Background: Early prediction of dementia risk is crucial for effective interventions. Given the known etiologic heterogeneity, machine learning methods leveraging multimodal data, such as clinical manifestations, neuroimaging biomarkers, and well-documented risk factors, could predict dementia more accurately than single modal data.
Objective: This study aims to develop machine learning models that capitalize on neuropsychological (NP) tests, magnetic resonance imaging (MRI) measures, and clinical risk factors for 10-year dementia prediction.
Methods: This study included participants from the Framingham Heart Study, and various data modalities such as NP tests, MRI measures, and demographic variables were collected. CatBoost was used with Optuna hyperparameter optimization to create prediction models for 10-year dementia risk using different combinations of data modalities. The contribution of each modality and feature for the prediction task was also quantified using Shapley values.
Results: This study included 1,031 participants with normal cognitive status at baseline (age 75±5 years, 55.3% women), of whom 205 were diagnosed with dementia during the 10-year follow-up. The model built on three modalities demonstrated the best dementia prediction performance (AUC 0.90±0.01) compared to single modality models (AUC range: 0.82-0.84). MRI measures contributed most to dementia prediction (mean absolute Shapley value: 3.19), suggesting the necessity of multimodal inputs.

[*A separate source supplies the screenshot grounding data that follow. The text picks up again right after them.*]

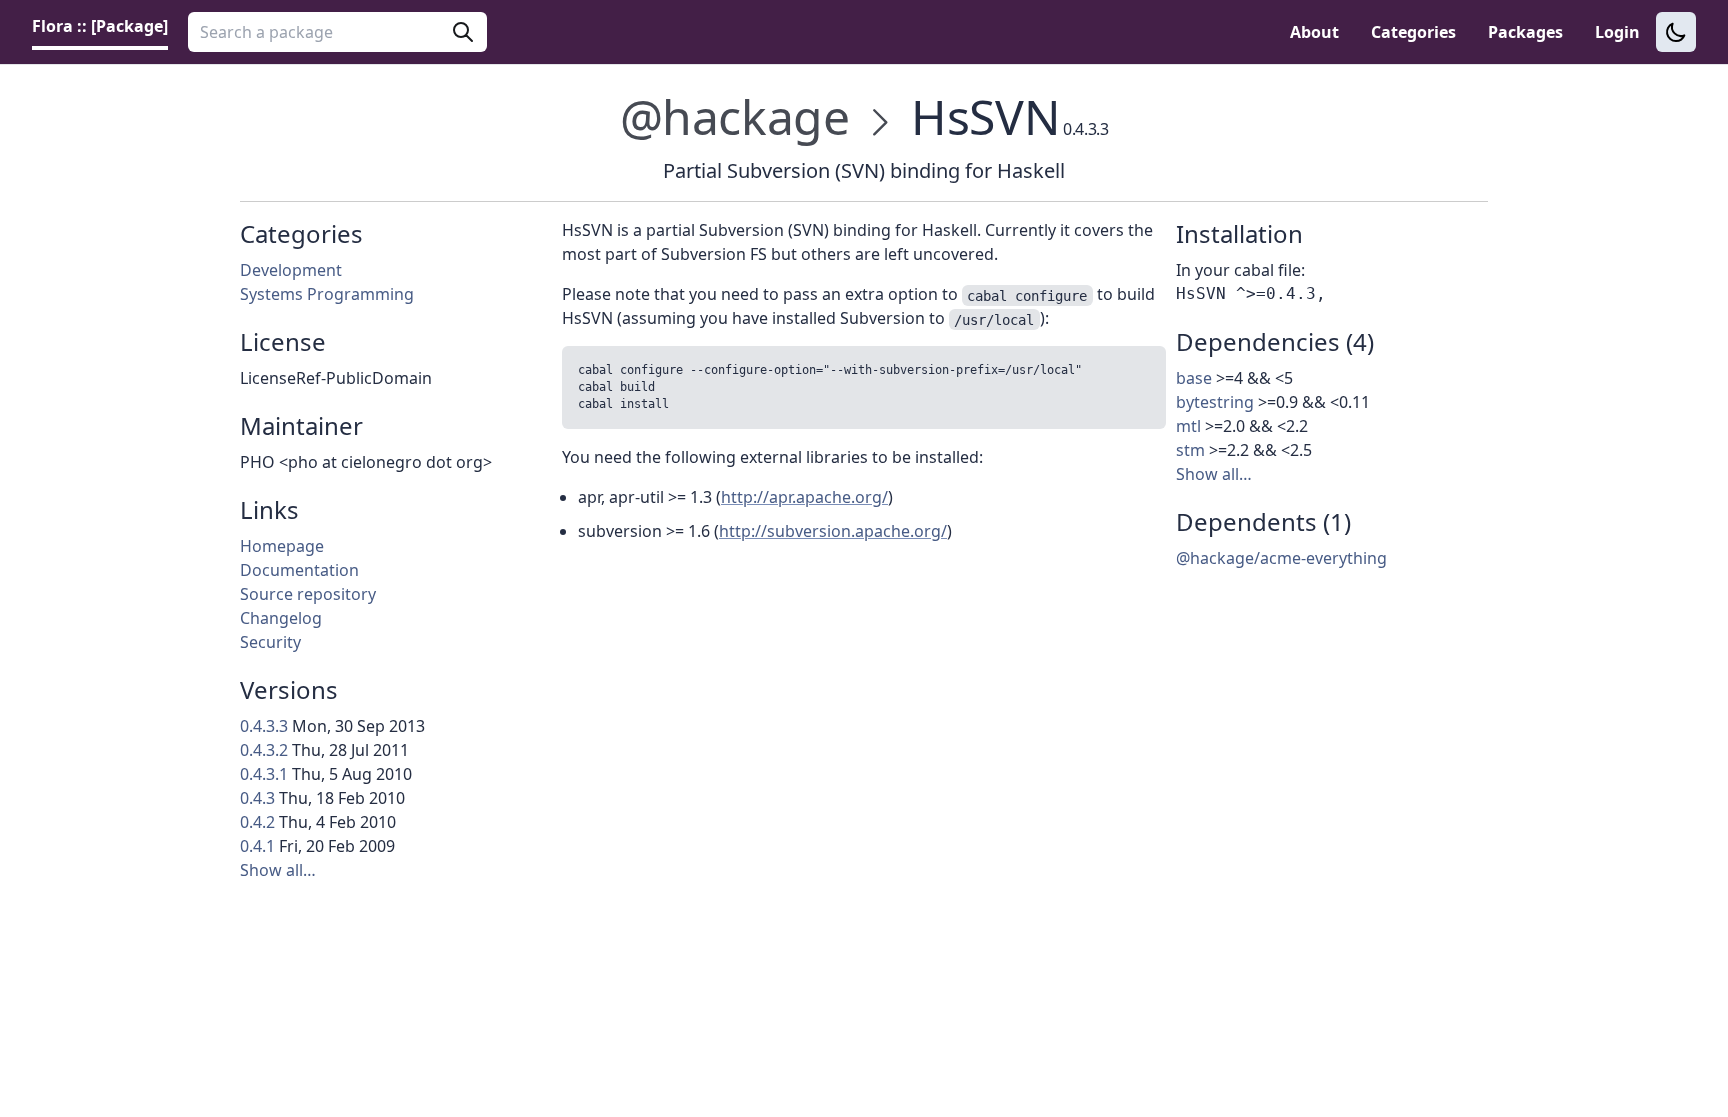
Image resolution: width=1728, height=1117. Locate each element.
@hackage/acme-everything (1281, 558)
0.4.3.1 (264, 774)
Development (291, 270)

Conclusion: This study shows that a multimodal machine learning framework had a superior performance for 10-year dementia risk prediction. The model can be used to increase vigilance for cognitive deterioration and select high-risk individuals for early intervention and risk management.
Keywords: Alzheimer’s disease; dementia risk prediction; machine learning; magnetic resonance imaging; multimodal data; neuropsychological test.